Work instructions
Omit all images, then repeat exactly the lines below from the one containing "Open the activity" through the one containing "Instruction: Select the", both ends included.

Source data
☆ ☆ ☆ ☆ ☆

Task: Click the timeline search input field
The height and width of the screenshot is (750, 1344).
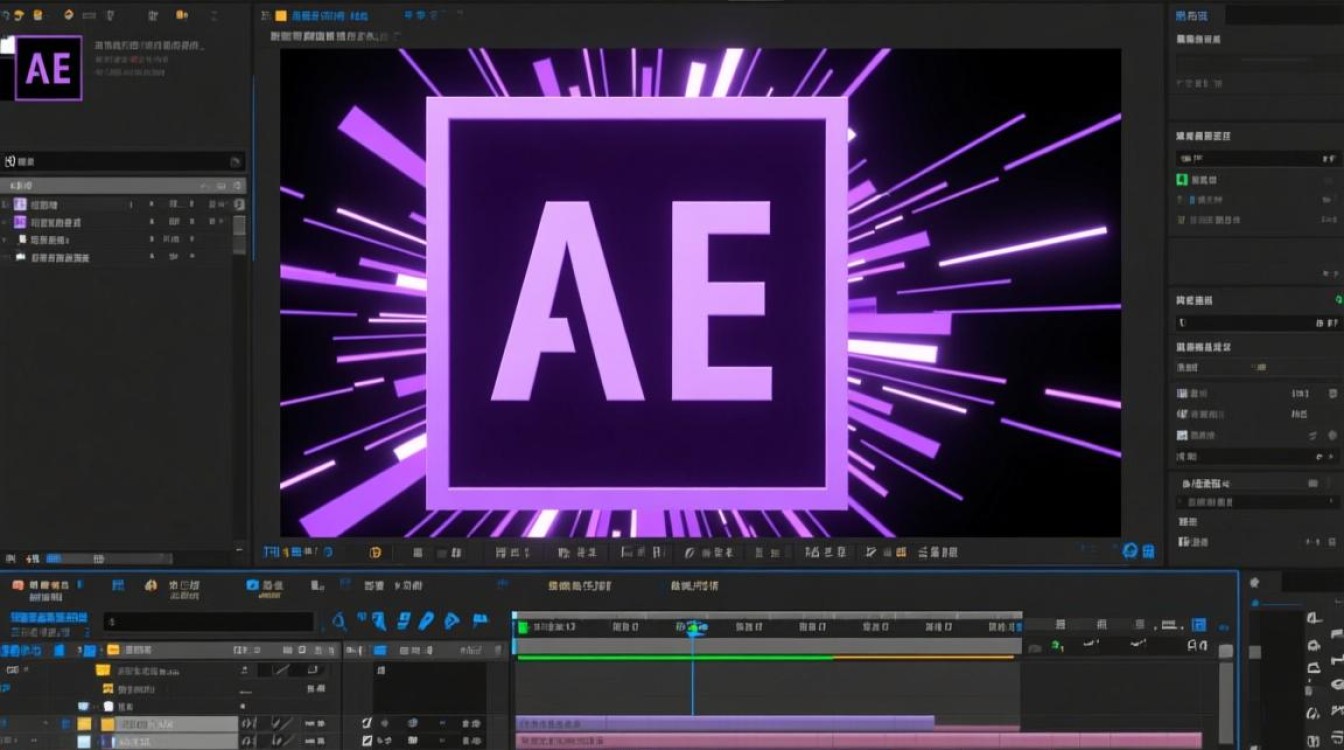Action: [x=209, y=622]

☆ ☆ ☆ ☆ ☆

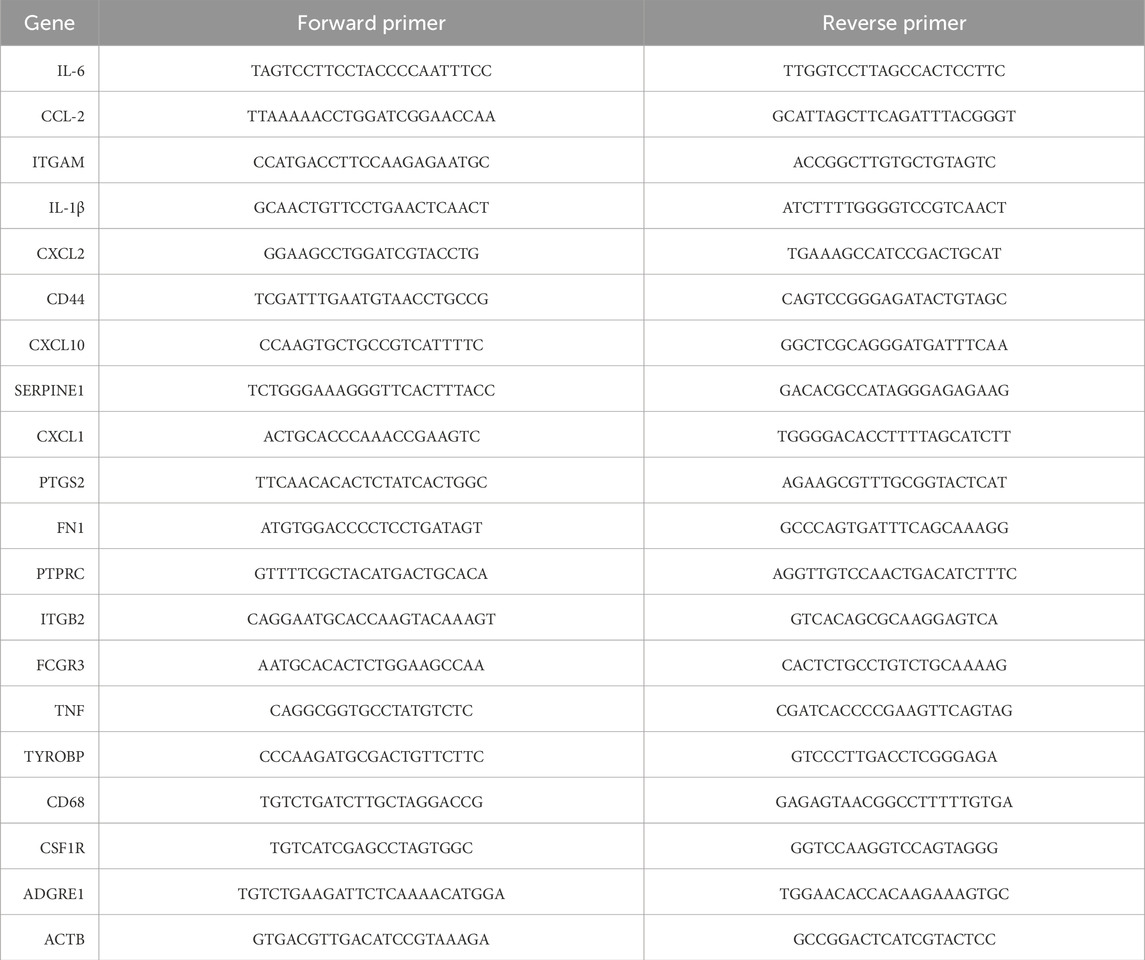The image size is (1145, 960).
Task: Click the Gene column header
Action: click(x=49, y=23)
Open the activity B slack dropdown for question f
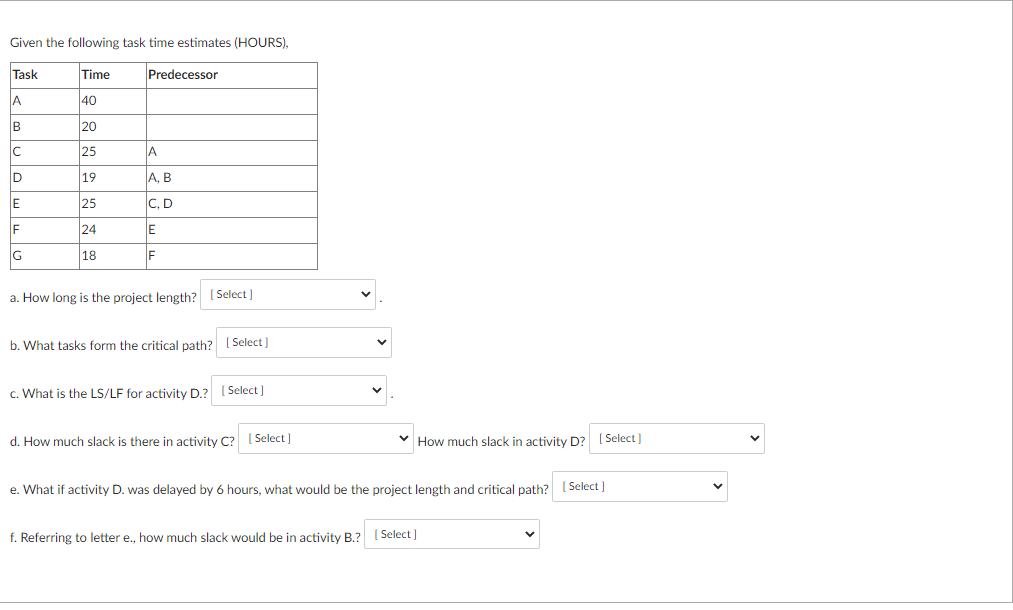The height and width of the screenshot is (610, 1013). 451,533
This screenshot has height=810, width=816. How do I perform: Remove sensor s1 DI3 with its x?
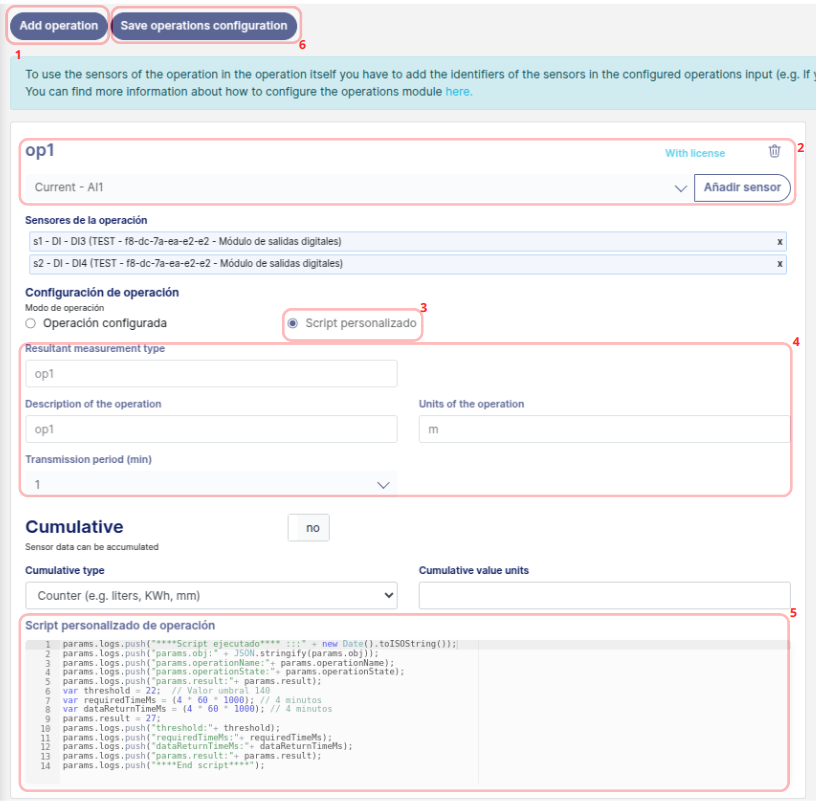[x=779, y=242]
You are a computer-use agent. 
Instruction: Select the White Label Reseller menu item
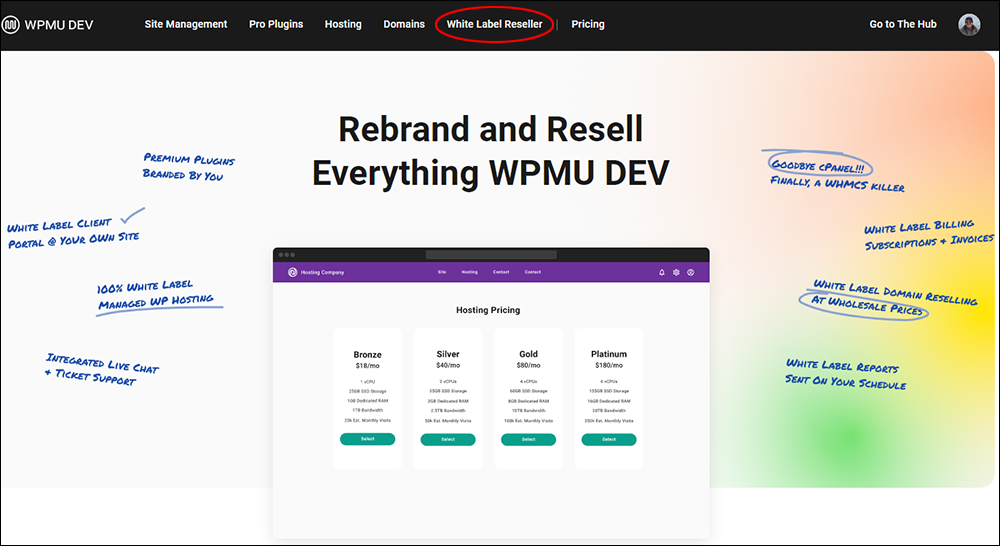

☆ ☆ ☆ ☆ ☆

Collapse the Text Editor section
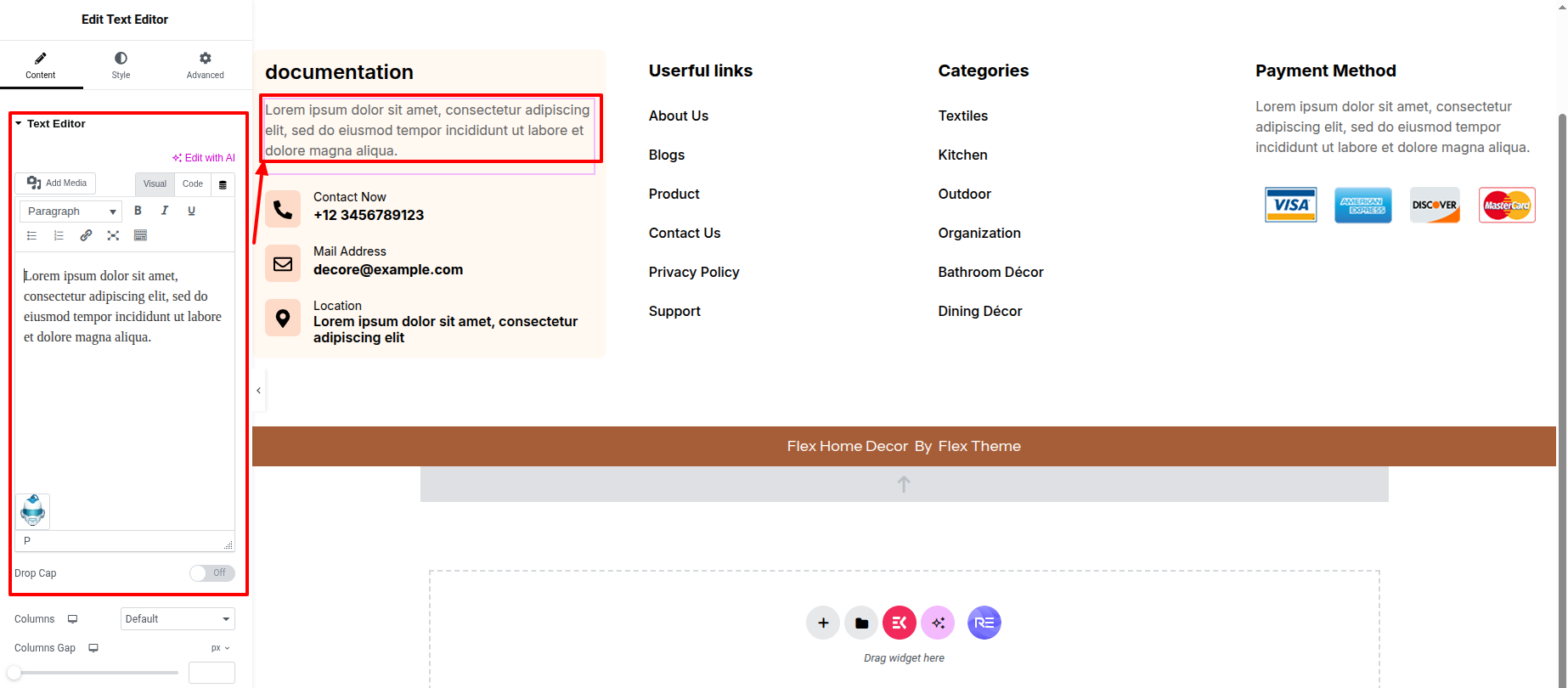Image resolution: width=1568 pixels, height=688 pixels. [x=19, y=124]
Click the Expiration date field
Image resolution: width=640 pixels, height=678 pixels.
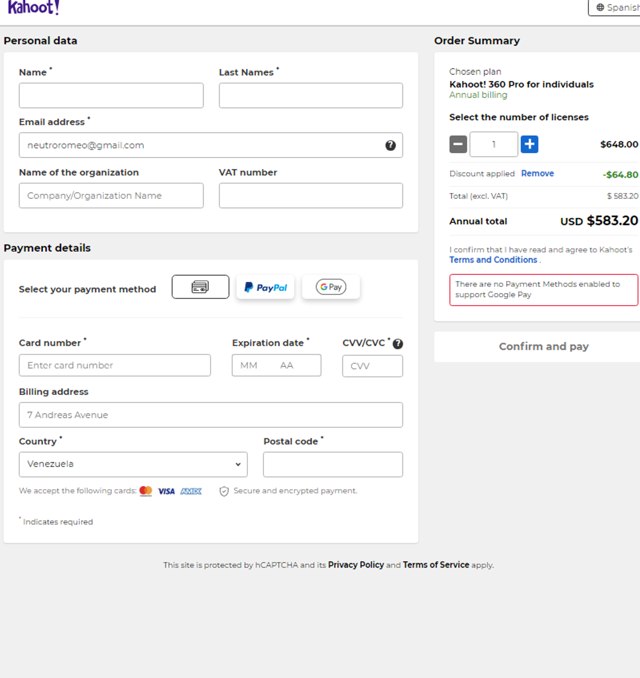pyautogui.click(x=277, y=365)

☆ ☆ ☆ ☆ ☆

Response to this task
Open the activity B slack dropdown for question f
The height and width of the screenshot is (610, 1013). 451,533
This screenshot has height=810, width=816. How do I perform: Remove sensor s1 DI3 with its x?
[x=779, y=242]
You are a computer-use agent. 
Instruction: Select the White Label Reseller menu item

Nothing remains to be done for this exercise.